» Given task: Render the material as a Markdown table with the columns No. and Line, giving each line of the material its own numbered row and omitting blank lines. Leave the pictures out of the answer.

(Stored items from a collection)
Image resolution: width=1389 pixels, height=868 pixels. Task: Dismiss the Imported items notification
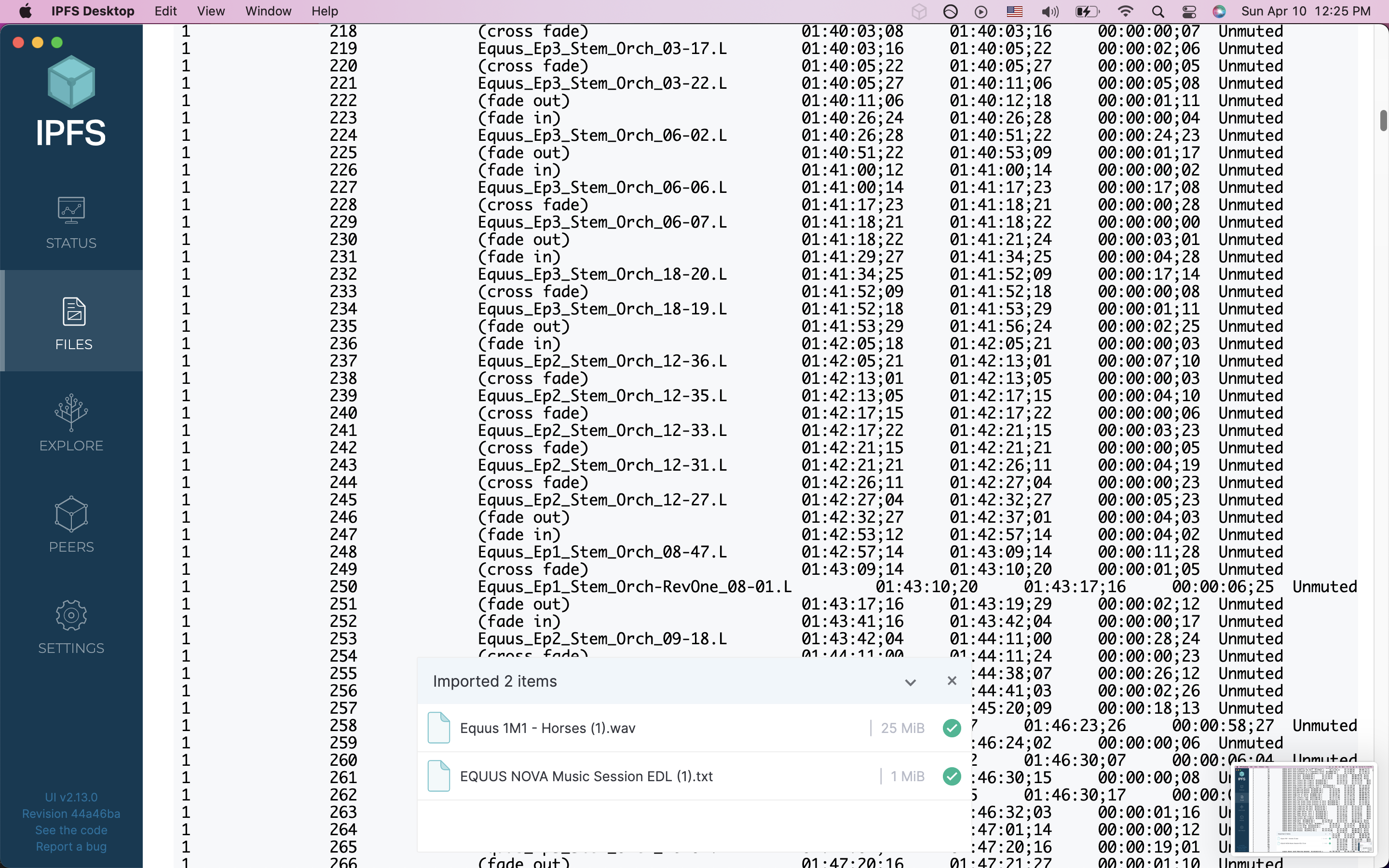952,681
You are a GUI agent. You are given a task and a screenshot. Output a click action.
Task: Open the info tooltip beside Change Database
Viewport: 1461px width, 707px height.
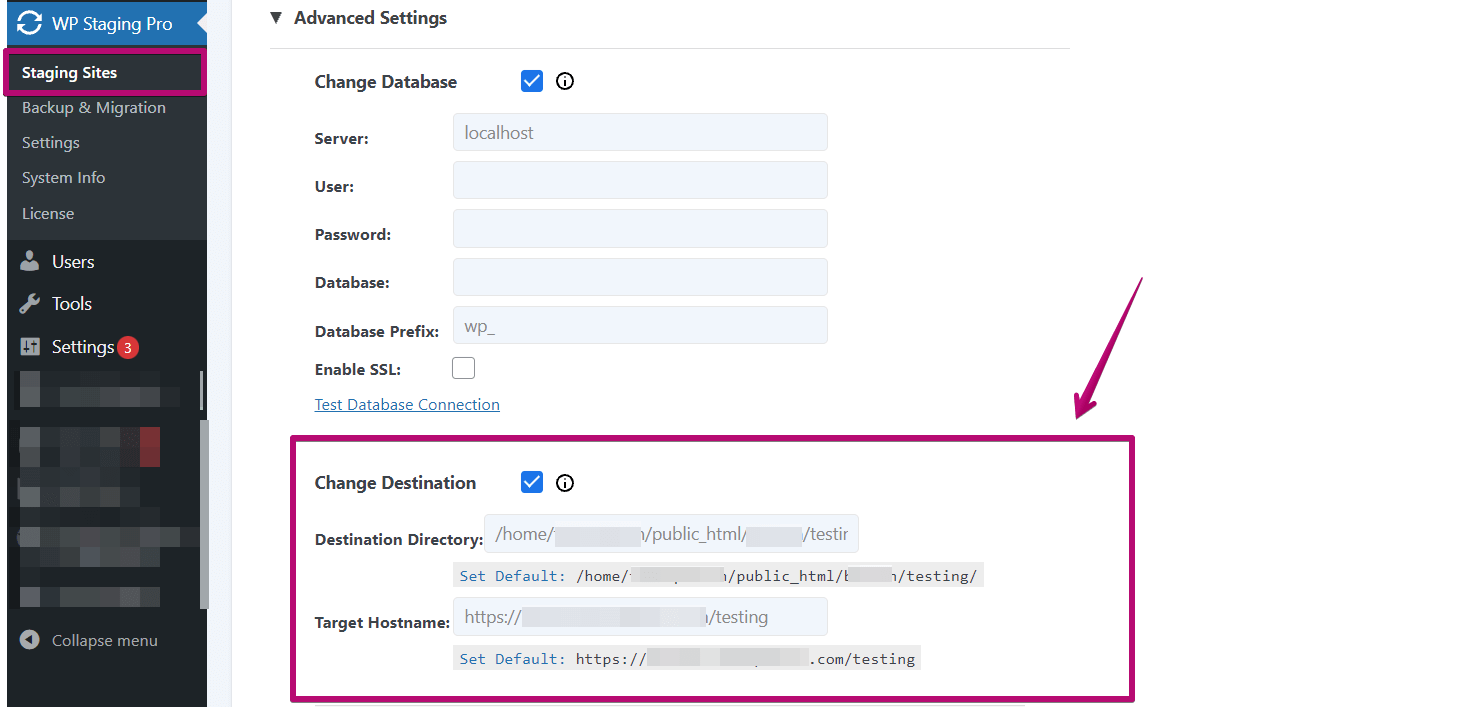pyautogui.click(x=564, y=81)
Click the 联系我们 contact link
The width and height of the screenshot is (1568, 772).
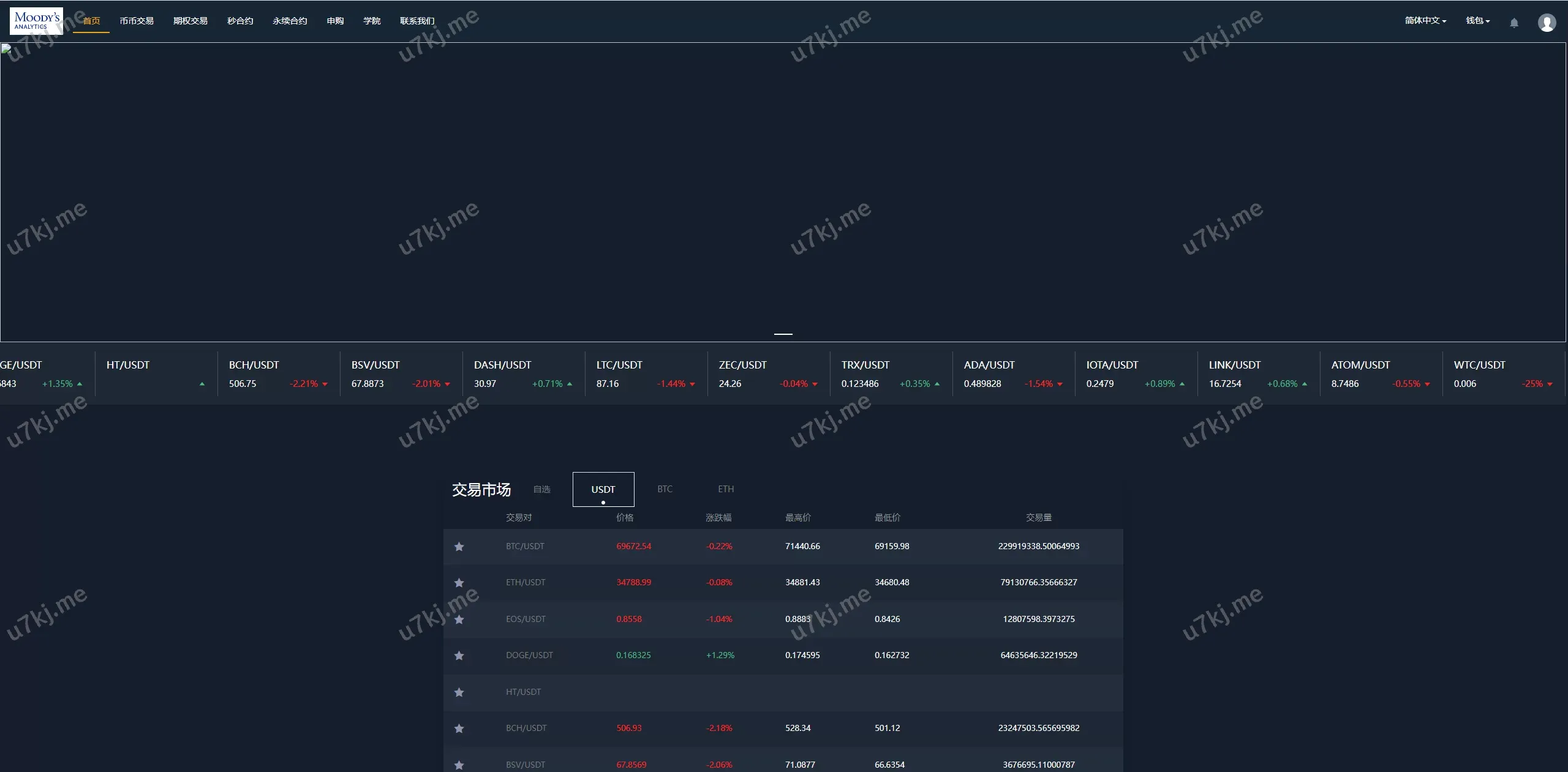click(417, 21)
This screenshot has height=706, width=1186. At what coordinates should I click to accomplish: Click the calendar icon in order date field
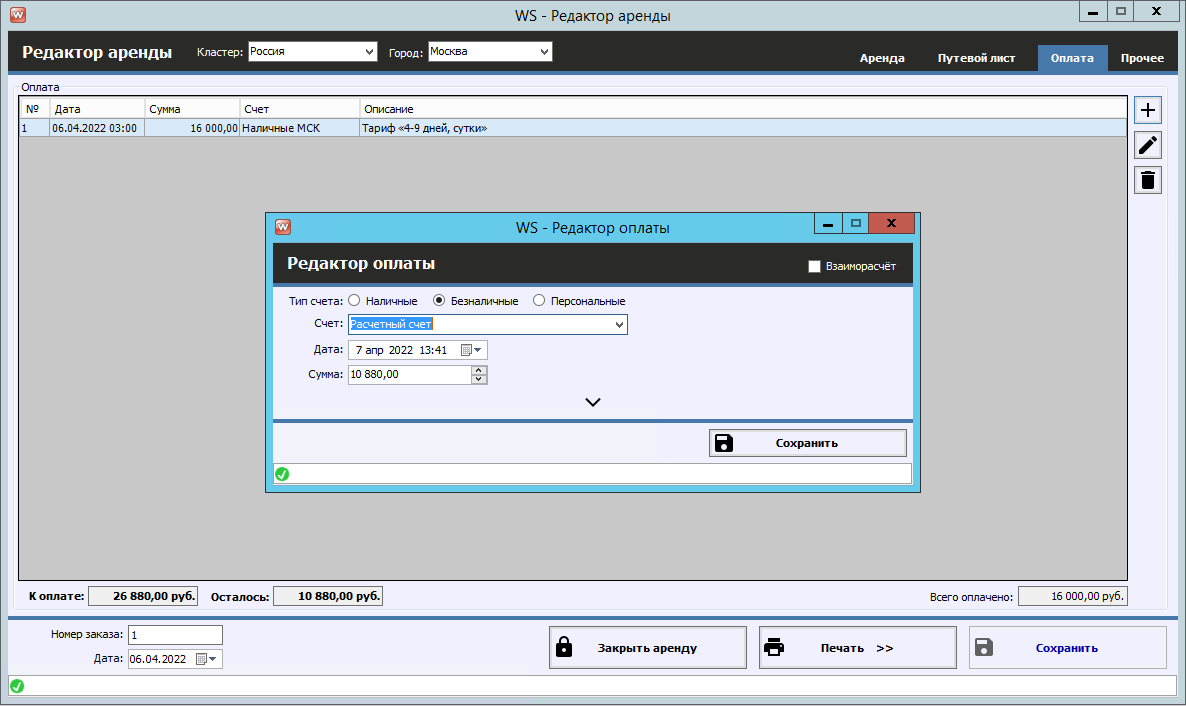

» Result for this exercise:
| No. | Line |
|---|---|
| 1 | Image resolution: width=1389 pixels, height=868 pixels. Task: Dismiss the Imported items notification |
| 2 | 952,681 |
| 3 | You are a GUI agent. You are given a task and a screenshot. Output a click action. |
| 4 | Task: Open the info tooltip beside Change Database |
| 5 | Viewport: 1461px width, 707px height. |
| 6 | pyautogui.click(x=564, y=81) |
| 7 | Click the 联系我们 contact link |
| 8 | The width and height of the screenshot is (1568, 772). |
| 9 | click(417, 21) |
| 10 | This screenshot has height=706, width=1186. At what coordinates should I click to accomplish: Click the calendar icon in order date field |